:: INPUT RECORDS ::
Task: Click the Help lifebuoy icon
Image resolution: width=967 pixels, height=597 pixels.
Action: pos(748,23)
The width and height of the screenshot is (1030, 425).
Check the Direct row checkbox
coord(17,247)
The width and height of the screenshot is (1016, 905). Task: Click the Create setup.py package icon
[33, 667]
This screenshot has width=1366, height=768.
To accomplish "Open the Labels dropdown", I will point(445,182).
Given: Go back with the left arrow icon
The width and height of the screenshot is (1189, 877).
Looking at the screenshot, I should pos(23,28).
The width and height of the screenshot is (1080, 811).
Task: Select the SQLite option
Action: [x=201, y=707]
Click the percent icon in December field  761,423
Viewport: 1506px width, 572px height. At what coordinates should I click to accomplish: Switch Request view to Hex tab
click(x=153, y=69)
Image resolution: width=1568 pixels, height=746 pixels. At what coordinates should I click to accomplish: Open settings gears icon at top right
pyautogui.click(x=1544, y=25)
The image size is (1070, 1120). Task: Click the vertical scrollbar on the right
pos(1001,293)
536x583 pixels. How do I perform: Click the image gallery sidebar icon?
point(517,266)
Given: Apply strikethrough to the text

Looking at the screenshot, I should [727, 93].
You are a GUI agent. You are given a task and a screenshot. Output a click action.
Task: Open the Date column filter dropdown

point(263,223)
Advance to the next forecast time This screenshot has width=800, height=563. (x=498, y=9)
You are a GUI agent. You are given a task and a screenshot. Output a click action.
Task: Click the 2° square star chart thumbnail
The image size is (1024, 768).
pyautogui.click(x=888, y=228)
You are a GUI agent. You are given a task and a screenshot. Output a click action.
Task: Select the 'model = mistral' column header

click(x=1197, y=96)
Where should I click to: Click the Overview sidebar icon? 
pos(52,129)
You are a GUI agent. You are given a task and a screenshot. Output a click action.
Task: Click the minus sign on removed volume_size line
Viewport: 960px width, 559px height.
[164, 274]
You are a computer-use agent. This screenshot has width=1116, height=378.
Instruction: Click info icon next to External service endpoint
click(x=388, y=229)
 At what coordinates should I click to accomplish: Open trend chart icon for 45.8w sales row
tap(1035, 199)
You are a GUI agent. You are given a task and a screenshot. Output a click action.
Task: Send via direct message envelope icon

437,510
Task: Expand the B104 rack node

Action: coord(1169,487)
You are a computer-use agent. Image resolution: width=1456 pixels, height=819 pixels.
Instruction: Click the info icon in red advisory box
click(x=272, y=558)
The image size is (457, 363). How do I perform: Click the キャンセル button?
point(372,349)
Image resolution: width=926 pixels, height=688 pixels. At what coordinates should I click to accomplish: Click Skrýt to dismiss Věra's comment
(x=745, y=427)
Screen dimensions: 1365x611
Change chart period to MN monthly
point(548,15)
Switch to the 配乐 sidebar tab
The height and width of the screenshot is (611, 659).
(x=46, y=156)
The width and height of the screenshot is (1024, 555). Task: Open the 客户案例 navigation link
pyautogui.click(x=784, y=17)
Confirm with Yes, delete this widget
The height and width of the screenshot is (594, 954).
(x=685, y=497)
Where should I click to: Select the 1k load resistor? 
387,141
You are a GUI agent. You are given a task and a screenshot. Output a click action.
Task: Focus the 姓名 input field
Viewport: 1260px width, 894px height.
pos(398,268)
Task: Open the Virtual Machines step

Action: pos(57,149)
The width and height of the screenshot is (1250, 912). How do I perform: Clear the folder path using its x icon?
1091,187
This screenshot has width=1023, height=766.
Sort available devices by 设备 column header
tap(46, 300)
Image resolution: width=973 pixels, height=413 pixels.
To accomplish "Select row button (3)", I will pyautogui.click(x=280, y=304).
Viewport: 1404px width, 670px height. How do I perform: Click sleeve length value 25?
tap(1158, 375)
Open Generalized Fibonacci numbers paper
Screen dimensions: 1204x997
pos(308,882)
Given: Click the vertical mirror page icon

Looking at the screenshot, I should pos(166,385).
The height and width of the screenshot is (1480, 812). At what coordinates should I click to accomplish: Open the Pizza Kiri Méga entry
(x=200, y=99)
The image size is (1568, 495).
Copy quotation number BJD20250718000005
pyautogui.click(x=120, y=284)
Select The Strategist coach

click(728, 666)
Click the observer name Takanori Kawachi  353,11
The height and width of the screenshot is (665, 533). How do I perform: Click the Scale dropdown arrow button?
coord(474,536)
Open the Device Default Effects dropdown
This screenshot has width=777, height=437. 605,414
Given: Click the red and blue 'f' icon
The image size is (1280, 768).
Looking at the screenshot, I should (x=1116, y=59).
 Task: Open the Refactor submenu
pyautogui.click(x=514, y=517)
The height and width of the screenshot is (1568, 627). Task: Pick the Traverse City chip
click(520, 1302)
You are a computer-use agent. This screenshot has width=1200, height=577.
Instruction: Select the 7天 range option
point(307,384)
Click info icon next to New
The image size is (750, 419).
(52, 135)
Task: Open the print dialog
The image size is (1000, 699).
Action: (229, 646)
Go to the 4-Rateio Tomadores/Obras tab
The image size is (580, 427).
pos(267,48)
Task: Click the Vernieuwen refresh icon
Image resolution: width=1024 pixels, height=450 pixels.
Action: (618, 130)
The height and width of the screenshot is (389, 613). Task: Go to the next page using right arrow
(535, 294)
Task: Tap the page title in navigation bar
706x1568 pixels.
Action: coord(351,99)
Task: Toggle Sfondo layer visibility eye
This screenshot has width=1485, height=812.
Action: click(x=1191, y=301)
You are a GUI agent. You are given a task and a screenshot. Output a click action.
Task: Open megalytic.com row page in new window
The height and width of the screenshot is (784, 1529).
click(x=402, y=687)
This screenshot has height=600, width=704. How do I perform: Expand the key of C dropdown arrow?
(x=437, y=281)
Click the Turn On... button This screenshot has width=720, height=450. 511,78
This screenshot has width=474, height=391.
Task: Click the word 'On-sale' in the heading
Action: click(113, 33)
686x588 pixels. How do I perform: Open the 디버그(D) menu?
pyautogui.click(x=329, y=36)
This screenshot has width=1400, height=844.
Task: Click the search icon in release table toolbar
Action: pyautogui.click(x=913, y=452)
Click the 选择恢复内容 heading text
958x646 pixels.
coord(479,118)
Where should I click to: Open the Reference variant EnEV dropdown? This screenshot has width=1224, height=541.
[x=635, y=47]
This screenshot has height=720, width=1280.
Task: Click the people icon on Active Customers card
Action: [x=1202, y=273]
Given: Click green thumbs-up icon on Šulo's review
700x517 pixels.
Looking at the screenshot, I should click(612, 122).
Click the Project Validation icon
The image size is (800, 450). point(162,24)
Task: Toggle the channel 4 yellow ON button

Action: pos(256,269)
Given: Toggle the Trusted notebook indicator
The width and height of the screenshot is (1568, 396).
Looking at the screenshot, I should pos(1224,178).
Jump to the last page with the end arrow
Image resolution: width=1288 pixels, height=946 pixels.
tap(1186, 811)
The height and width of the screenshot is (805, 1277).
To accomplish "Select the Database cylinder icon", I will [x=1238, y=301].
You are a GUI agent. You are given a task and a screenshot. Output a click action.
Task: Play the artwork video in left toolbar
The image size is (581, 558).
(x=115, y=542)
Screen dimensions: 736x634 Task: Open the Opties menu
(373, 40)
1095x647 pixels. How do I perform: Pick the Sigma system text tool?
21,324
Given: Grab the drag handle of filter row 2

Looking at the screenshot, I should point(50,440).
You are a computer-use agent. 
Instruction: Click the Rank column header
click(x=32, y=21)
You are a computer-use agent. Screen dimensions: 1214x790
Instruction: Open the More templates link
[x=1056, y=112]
:::
WHAT THIS TASK INVOLVES:
In this exercise, the data above is to be printed exactly.

ANSWER BOX:
Task: Click the Help lifebuoy icon
Image resolution: width=967 pixels, height=597 pixels.
Action: pos(748,23)
The width and height of the screenshot is (1030, 425).
Check the Direct row checkbox
coord(17,247)
The width and height of the screenshot is (1016, 905). Task: Click the Create setup.py package icon
[33, 667]
This screenshot has width=1366, height=768.
To accomplish "Open the Labels dropdown", I will point(445,182).
Given: Go back with the left arrow icon
The width and height of the screenshot is (1189, 877).
Looking at the screenshot, I should pos(23,28).
The width and height of the screenshot is (1080, 811).
Task: Select the SQLite option
Action: [x=201, y=707]
Click the percent icon in December field  761,423
Viewport: 1506px width, 572px height. At what coordinates should I click to accomplish: Switch Request view to Hex tab
click(x=153, y=69)
Image resolution: width=1568 pixels, height=746 pixels. At what coordinates should I click to accomplish: Open settings gears icon at top right
pyautogui.click(x=1544, y=25)
The image size is (1070, 1120). Task: Click the vertical scrollbar on the right
pos(1001,293)
536x583 pixels. How do I perform: Click the image gallery sidebar icon?
point(517,266)
Given: Apply strikethrough to the text

Looking at the screenshot, I should [727, 93].
You are a GUI agent. You are given a task and a screenshot. Output a click action.
Task: Open the Date column filter dropdown

point(263,223)
Advance to the next forecast time This screenshot has width=800, height=563. (x=498, y=9)
You are a GUI agent. You are given a task and a screenshot. Output a click action.
Task: Click the 2° square star chart thumbnail
The image size is (1024, 768).
pyautogui.click(x=888, y=228)
You are a GUI agent. You are given a task and a screenshot. Output a click action.
Task: Select the 'model = mistral' column header

click(x=1197, y=96)
Where should I click to: Click the Overview sidebar icon? 
pos(52,129)
You are a GUI agent. You are given a task and a screenshot. Output a click action.
Task: Click the minus sign on removed volume_size line
Viewport: 960px width, 559px height.
[164, 274]
You are a computer-use agent. This screenshot has width=1116, height=378.
Instruction: Click info icon next to External service endpoint
click(x=388, y=229)
 At what coordinates should I click to accomplish: Open trend chart icon for 45.8w sales row
tap(1035, 199)
You are a GUI agent. You are given a task and a screenshot. Output a click action.
Task: Send via direct message envelope icon

437,510
Task: Expand the B104 rack node

Action: coord(1169,487)
You are a computer-use agent. Image resolution: width=1456 pixels, height=819 pixels.
Instruction: Click the info icon in red advisory box
click(x=272, y=558)
The image size is (457, 363). How do I perform: Click the キャンセル button?
point(372,349)
Image resolution: width=926 pixels, height=688 pixels. At what coordinates should I click to accomplish: Click Skrýt to dismiss Věra's comment
(x=745, y=427)
Screen dimensions: 1365x611
Change chart period to MN monthly
point(548,15)
Switch to the 配乐 sidebar tab
The height and width of the screenshot is (611, 659).
(x=46, y=156)
The width and height of the screenshot is (1024, 555). Task: Open the 客户案例 navigation link
pyautogui.click(x=784, y=17)
Confirm with Yes, delete this widget
The height and width of the screenshot is (594, 954).
(x=685, y=497)
Where should I click to: Select the 1k load resistor? 
387,141
You are a GUI agent. You are given a task and a screenshot. Output a click action.
Task: Focus the 姓名 input field
Viewport: 1260px width, 894px height.
pos(398,268)
Task: Open the Virtual Machines step

Action: pos(57,149)
The width and height of the screenshot is (1250, 912). How do I perform: Clear the folder path using its x icon?
1091,187
This screenshot has width=1023, height=766.
Sort available devices by 设备 column header
tap(46, 300)
Image resolution: width=973 pixels, height=413 pixels.
To accomplish "Select row button (3)", I will pyautogui.click(x=280, y=304).
Viewport: 1404px width, 670px height. How do I perform: Click sleeve length value 25?
tap(1158, 375)
Open Generalized Fibonacci numbers paper
Screen dimensions: 1204x997
pos(308,882)
Given: Click the vertical mirror page icon

Looking at the screenshot, I should pos(166,385).
The height and width of the screenshot is (1480, 812). At what coordinates should I click to accomplish: Open the Pizza Kiri Méga entry
(x=200, y=99)
The image size is (1568, 495).
Copy quotation number BJD20250718000005
pyautogui.click(x=120, y=284)
Select The Strategist coach

click(728, 666)
Click the observer name Takanori Kawachi  353,11
The height and width of the screenshot is (665, 533). How do I perform: Click the Scale dropdown arrow button?
coord(474,536)
Open the Device Default Effects dropdown
This screenshot has width=777, height=437. 605,414
Given: Click the red and blue 'f' icon
The image size is (1280, 768).
Looking at the screenshot, I should (x=1116, y=59).
 Task: Open the Refactor submenu
pyautogui.click(x=514, y=517)
The height and width of the screenshot is (1568, 627). Task: Pick the Traverse City chip
click(520, 1302)
You are a computer-use agent. This screenshot has width=1200, height=577.
Instruction: Select the 7天 range option
point(307,384)
Click info icon next to New
The image size is (750, 419).
(52, 135)
Task: Open the print dialog
The image size is (1000, 699).
Action: (229, 646)
Go to the 4-Rateio Tomadores/Obras tab
The image size is (580, 427).
pos(267,48)
Task: Click the Vernieuwen refresh icon
Image resolution: width=1024 pixels, height=450 pixels.
Action: (618, 130)
The height and width of the screenshot is (389, 613). Task: Go to the next page using right arrow
(535, 294)
Task: Tap the page title in navigation bar
706x1568 pixels.
Action: coord(351,99)
Task: Toggle Sfondo layer visibility eye
This screenshot has width=1485, height=812.
Action: click(x=1191, y=301)
You are a GUI agent. You are given a task and a screenshot. Output a click action.
Task: Open megalytic.com row page in new window
The height and width of the screenshot is (784, 1529).
click(x=402, y=687)
This screenshot has height=600, width=704. How do I perform: Expand the key of C dropdown arrow?
(x=437, y=281)
Click the Turn On... button This screenshot has width=720, height=450. 511,78
This screenshot has width=474, height=391.
Task: Click the word 'On-sale' in the heading
Action: click(113, 33)
686x588 pixels. How do I perform: Open the 디버그(D) menu?
pyautogui.click(x=329, y=36)
This screenshot has width=1400, height=844.
Task: Click the search icon in release table toolbar
Action: pyautogui.click(x=913, y=452)
Click the 选择恢复内容 heading text
958x646 pixels.
coord(479,118)
Where should I click to: Open the Reference variant EnEV dropdown? This screenshot has width=1224, height=541.
[x=635, y=47]
This screenshot has height=720, width=1280.
Task: Click the people icon on Active Customers card
Action: [x=1202, y=273]
Given: Click green thumbs-up icon on Šulo's review
700x517 pixels.
Looking at the screenshot, I should click(612, 122).
Click the Project Validation icon
The image size is (800, 450). point(162,24)
Task: Toggle the channel 4 yellow ON button

Action: pos(256,269)
Given: Toggle the Trusted notebook indicator
The width and height of the screenshot is (1568, 396).
Looking at the screenshot, I should pos(1224,178).
Jump to the last page with the end arrow
Image resolution: width=1288 pixels, height=946 pixels.
tap(1186, 811)
The height and width of the screenshot is (805, 1277).
To accomplish "Select the Database cylinder icon", I will [x=1238, y=301].
You are a GUI agent. You are given a task and a screenshot. Output a click action.
Task: Play the artwork video in left toolbar
The image size is (581, 558).
(x=115, y=542)
Screen dimensions: 736x634 Task: Open the Opties menu
(373, 40)
1095x647 pixels. How do I perform: Pick the Sigma system text tool?
21,324
Given: Grab the drag handle of filter row 2

Looking at the screenshot, I should point(50,440).
You are a computer-use agent. 
Instruction: Click the Rank column header
click(x=32, y=21)
You are a computer-use agent. Screen dimensions: 1214x790
Instruction: Open the More templates link
[x=1056, y=112]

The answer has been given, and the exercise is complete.